## Text shown
Fastai v2 text

chess · April 13, 2020, 5:03am

If y’all will be working on an official implementation of this tomorrow, we’d also love to see this brought over from https://github.com/fastai/fastai/blob/master/fastai/text/interpret.py


    def show_top_losses(self, k:int, max_len:int=70)->None:
        """
        Create a tabulation showing the first `k` texts in top_losses along with their prediction, actual,loss, and probability of
        actual class. `max_len` is the maximum number of tokens displayed.
        """
        from IPython.display import display, HTML
        items = []
        tl_val,tl_idx = self.top_losses()
        for i,idx in enumerate(tl_idx):
            if k <= 0: break
            k -= 1
            tx,cl = self.data.dl(self.ds_type).dataset[idx]
            cl = cl.data
            classes = self.data.classes
            txt = ' '.join(tx.text.split(' ')[:max_len]) if max_len is not None else tx.text
            tmp = [txt, f'{classes[self.pred_class[idx]]}', f'{classes[cl]}', f'{self.losses[idx]:.2f}',
                   f'{self.preds[idx][cl]:.2f}']
            items.append(tmp)
        items = np.array(items)
        names = ['Text', 'Prediction', 'Actual', 'Loss', 'Probability']
        df = pd.DataFrame({n:items[:,i] for i,n in enumerate(names)}, columns=names)
        with pd.option_context('display.max_colwidth', pd_max_colwidth()):
            display(HTML(df.to_html(index=False)))

Originally mentioned here:

It would be really useful in fastai2.

If not, no problem. We all appreciate your work @sgugger and @muellerzr !

## Data rows
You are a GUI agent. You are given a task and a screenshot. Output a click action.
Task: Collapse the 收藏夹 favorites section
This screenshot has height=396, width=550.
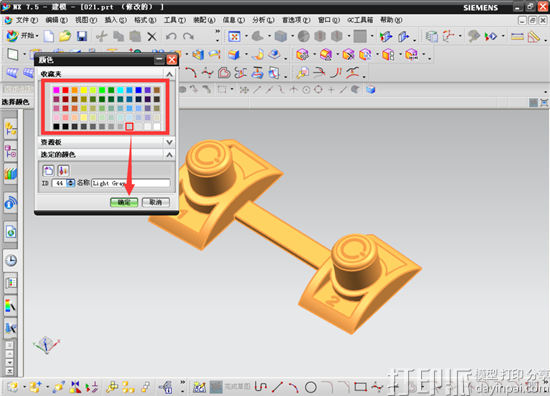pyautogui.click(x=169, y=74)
...
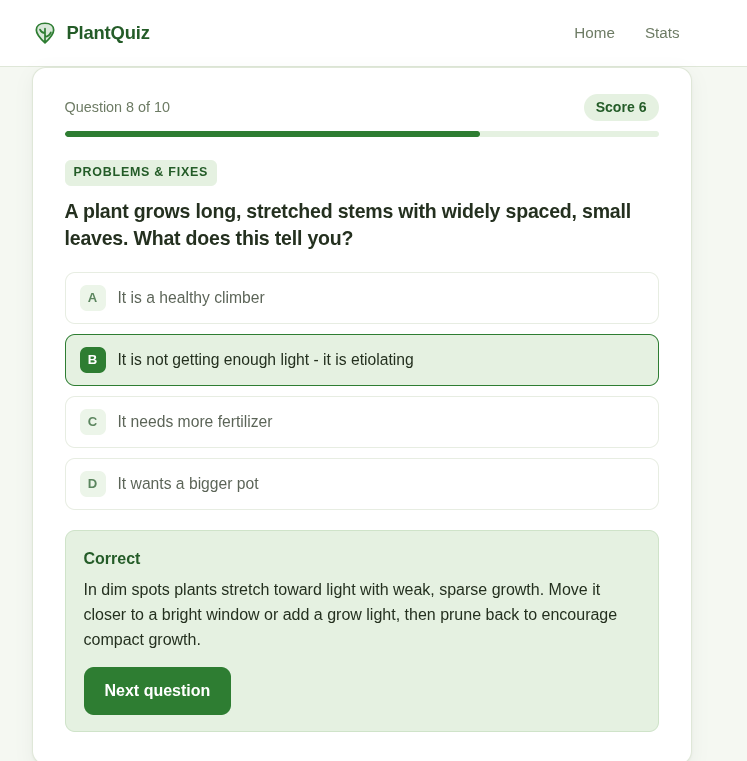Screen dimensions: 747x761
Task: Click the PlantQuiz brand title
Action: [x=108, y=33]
* * *
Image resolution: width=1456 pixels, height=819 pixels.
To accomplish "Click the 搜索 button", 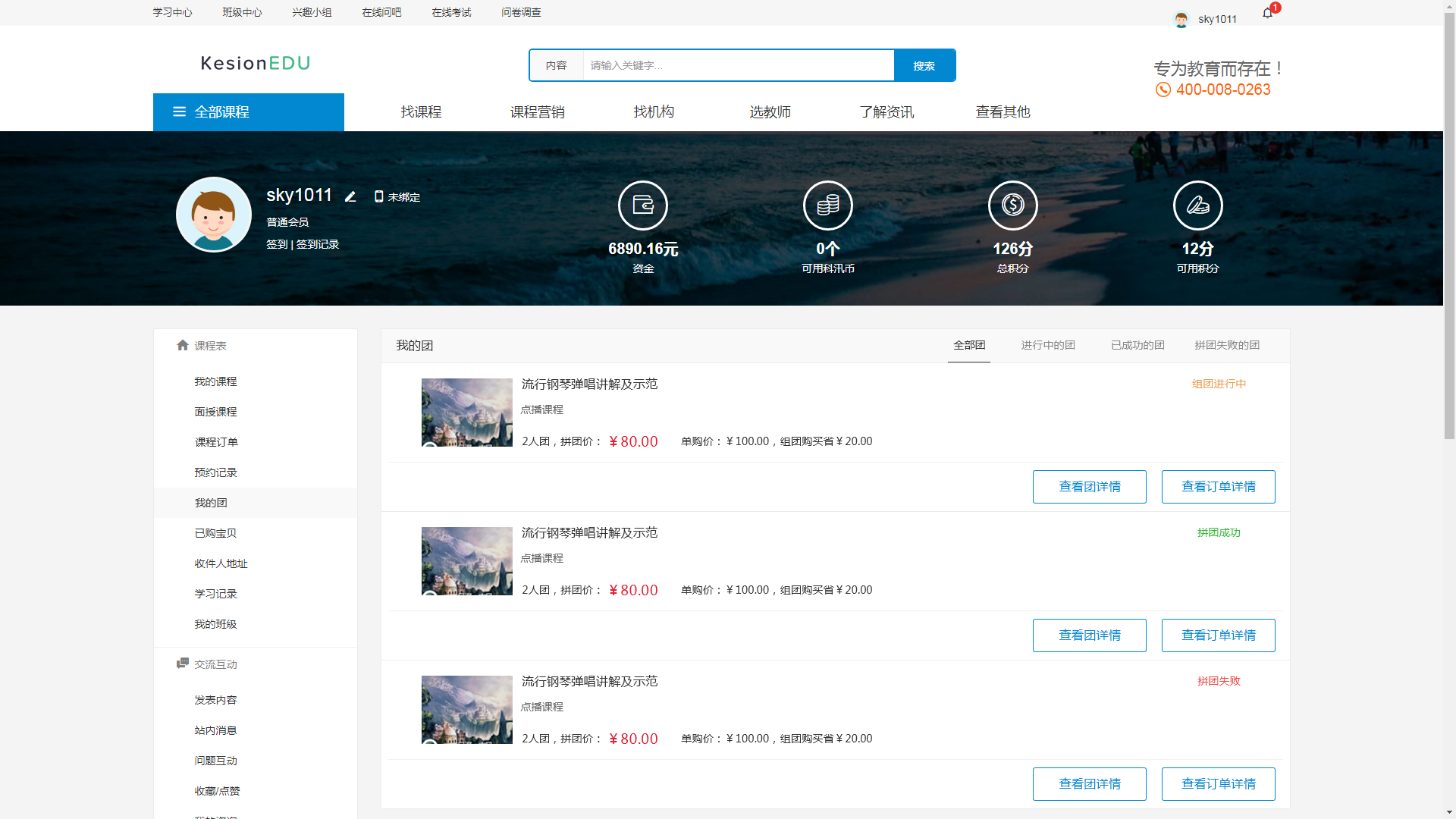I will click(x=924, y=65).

## Requirements
A - Write out the passage of the forum post from "names = ['Text', 'Prediction', 'Actual', 'Loss', 'Probability']" up to and including "display(HTML(df.to_html(index=False)))".
B - According to the forum post's docstring for `show_top_losses`, what does the `max_len` parameter set?

## Answer list
A -
names = ['Text', 'Prediction', 'Actual', 'Loss', 'Probability']
        df = pd.DataFrame({n:items[:,i] for i,n in enumerate(names)}, columns=names)
        with pd.option_context('display.max_colwidth', pd_max_colwidth()):
            display(HTML(df.to_html(index=False)))

B - The maximum number of tokens displayed.